REVIEW BY ELIN WILLIAMS (14 yrs old)
This is an eventful book, which tells the story of a fifteen-year-old girl called Caron who goes missing on Cors Caron [marsh] in Ceredigion. She suffers from epilepsy but doesn’t see this as a weakness. On the contrary – it’s something that defines her and makes her special. The marsh is Caron's escape when life isn’t treating her kindly, and she knows every part of the land like the back of her hand. This is what causes her father, Rhys, to worry when Caron does not return home for her supper or answer her phone. Rhys works on the marsh and shares the same passion as his daughter about it. At this point in the story we find out that a body has been discovered on the marshland, which turns out to be a body that has been there for many centuries. As the story progresses, with Caron still missing, we learn about the teenage girl's life through her family and friends, and their efforts to find her. Here, the novel engages with aspects of everyday life that have an impact on everyone – friends, school, lovers, growing up with one parent, the epilepsy and its challenges, as well as the problem of climate change and the need to protect nature and protect Cors Caron.
Meanwhile, Caron is on an adventure. Only clues suggest that she travelled back in time – to the period of the late 19th century when there was an intention to install a railway in the Tregaron area that would involve destroying the marsh. In this strange, parallel world Caron meets Twm, a hardworking and loyal young boy who strongly opposes the developments. This causes tension because the local people depend on the work that comes from building the line for their livelihoods. As Twm and his family offer her accommodation and care for her, Caron realises that it’s their duty to save the marsh and change the course of the future ... but is it all a nightmare?
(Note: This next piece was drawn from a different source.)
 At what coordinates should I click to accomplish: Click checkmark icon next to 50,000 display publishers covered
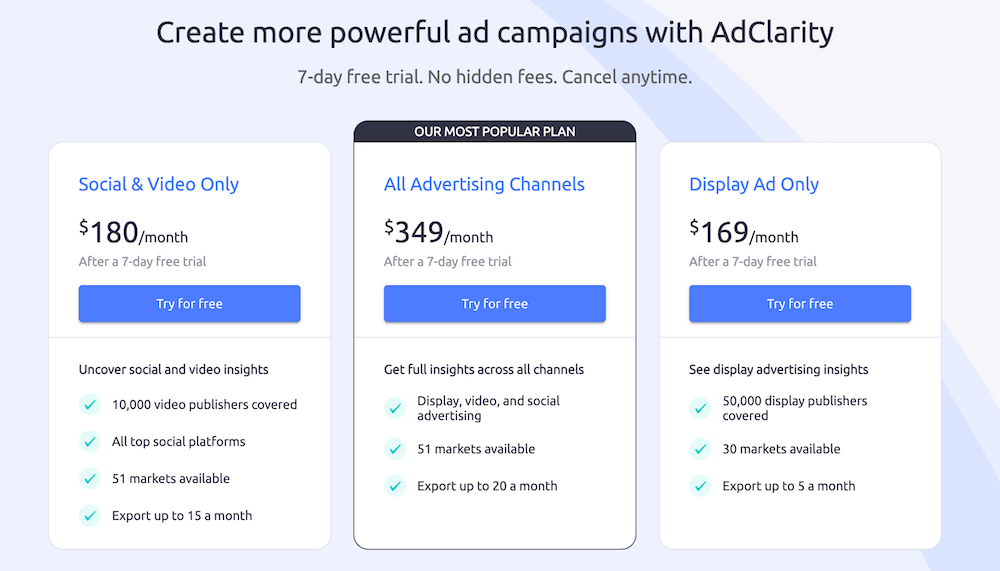point(700,408)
And what part does the body found in the marsh have in all this? I love the book's cover design, and the colourful pictures and images convey the wilderness of the marsh but also Caron's confusion. The author has undoubtedly managed to tell a good, multi-layered story – it’s easy to read, it grabs from the first page, and the dialogue includes the spoken dialect from the Tregaron area which makes the characters very realistic. With the Eisteddfod on it’s way to that area, there’s never been a better time to read this! Elin Williams (14 years old)
A review from www.gwales.com, with the permission of the Books Council of Wales.